Людмила кивает невидимому собеседнику и сапоги Круатоса поднимают ее в воздух.
Вот бы сейчас напугать деда Мишу? Снять обруч и появиться перед ним?
Какая-то легкость и веселье нападают на Людмилу, хочется шалить, проказничать и хихикать. Внутри словно летают стрекозы, которые щекочут прозрачными крылышками живот и стремятся подлететь к самому горлу.
В ушах свистит ветер, и Людмила уже предвкушает увидеть на лице деда Миши удивление, а потом радость оттого, что она отыскала предпоследний артефакт. А там и последний найдется, и она пройдется косой по сорнякам- инквизиторам. И в Кауроне воцарится мир. И каждый будет обладать правом голоса и каждый сможет проявить себя, а не скрываться в подземельях, либо влачить рабское существование.
Именно с такими мыслями и улыбкой на невидимом лице Людмила подлетает к селу деда Миши. Теперь нужно тихонько подкрасться…
Почему возле дома деда Миши стоят черные джипы инквизиции?

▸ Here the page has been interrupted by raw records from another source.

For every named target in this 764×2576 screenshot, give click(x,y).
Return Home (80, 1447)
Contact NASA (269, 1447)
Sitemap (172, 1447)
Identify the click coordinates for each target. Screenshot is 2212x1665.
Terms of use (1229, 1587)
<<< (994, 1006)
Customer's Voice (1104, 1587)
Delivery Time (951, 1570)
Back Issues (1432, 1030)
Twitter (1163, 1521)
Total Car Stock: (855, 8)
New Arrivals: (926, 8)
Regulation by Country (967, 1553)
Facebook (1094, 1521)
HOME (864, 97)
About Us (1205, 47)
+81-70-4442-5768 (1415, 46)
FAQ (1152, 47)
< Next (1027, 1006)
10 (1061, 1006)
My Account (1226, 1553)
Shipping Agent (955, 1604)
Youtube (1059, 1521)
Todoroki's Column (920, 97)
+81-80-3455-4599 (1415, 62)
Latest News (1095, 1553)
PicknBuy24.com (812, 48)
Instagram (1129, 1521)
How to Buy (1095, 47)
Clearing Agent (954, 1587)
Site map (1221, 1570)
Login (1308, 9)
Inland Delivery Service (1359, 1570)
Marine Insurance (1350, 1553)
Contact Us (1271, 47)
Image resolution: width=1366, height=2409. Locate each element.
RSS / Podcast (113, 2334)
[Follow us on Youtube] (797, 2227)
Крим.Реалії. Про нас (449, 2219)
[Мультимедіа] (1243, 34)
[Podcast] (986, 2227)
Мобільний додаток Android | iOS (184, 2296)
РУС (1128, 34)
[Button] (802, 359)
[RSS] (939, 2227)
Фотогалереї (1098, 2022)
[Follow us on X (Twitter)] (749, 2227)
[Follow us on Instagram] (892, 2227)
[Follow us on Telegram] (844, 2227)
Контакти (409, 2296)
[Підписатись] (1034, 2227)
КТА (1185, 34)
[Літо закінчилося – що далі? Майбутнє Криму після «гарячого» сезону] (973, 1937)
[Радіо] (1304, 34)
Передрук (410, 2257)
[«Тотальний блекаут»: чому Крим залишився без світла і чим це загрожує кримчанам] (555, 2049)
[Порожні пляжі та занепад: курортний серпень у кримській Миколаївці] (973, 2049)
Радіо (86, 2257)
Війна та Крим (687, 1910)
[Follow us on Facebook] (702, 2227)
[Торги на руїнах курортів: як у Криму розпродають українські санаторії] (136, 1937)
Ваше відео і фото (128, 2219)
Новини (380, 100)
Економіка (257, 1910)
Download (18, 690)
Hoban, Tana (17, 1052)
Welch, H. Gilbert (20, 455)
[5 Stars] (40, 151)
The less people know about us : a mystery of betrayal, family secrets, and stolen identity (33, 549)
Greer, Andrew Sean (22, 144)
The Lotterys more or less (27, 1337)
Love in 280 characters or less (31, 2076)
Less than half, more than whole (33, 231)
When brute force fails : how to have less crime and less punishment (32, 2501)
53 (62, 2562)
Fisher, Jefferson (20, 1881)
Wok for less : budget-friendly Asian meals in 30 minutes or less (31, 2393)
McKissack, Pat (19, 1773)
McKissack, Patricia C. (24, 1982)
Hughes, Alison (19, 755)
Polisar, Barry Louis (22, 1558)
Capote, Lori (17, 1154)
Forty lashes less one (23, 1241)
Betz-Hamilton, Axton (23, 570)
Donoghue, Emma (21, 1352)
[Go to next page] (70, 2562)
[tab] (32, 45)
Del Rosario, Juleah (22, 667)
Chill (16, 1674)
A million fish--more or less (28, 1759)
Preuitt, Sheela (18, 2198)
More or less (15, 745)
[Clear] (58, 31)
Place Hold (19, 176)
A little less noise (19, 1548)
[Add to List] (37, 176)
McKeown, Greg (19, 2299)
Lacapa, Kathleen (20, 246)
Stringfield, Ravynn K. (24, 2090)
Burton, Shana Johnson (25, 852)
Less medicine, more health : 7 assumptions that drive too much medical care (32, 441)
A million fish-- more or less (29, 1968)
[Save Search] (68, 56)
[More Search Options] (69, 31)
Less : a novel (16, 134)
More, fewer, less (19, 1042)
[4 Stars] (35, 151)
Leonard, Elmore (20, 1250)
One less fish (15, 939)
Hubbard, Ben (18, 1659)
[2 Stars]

Пять машин припарковались возле сломанного плетня. Прутья Проклятой ивы лежали переломанные под черной резиной колес.
У Людмилы екает сердце — что происходит? Почему они здесь?
Как удобно оставаться невидимой — она приземляется недалеко от джипов и беззвучно подкрадывается к открытой двери. Из соседних домов выглядывают испуганные соседи, но подойти не смеют. Боятся всемогущую инквизицию.
Людмила в сенях скользит мимо огромного мужчины в черном костюме и оказывается возле двери в комнату. Там видны тени мужчин и раздается голос Павла Геннадьевича:
— Где та баба, которую ты подвозил?
Следом слышится хлесткий звук удара. Людмила вздрагивает, словно удар приходится по ней.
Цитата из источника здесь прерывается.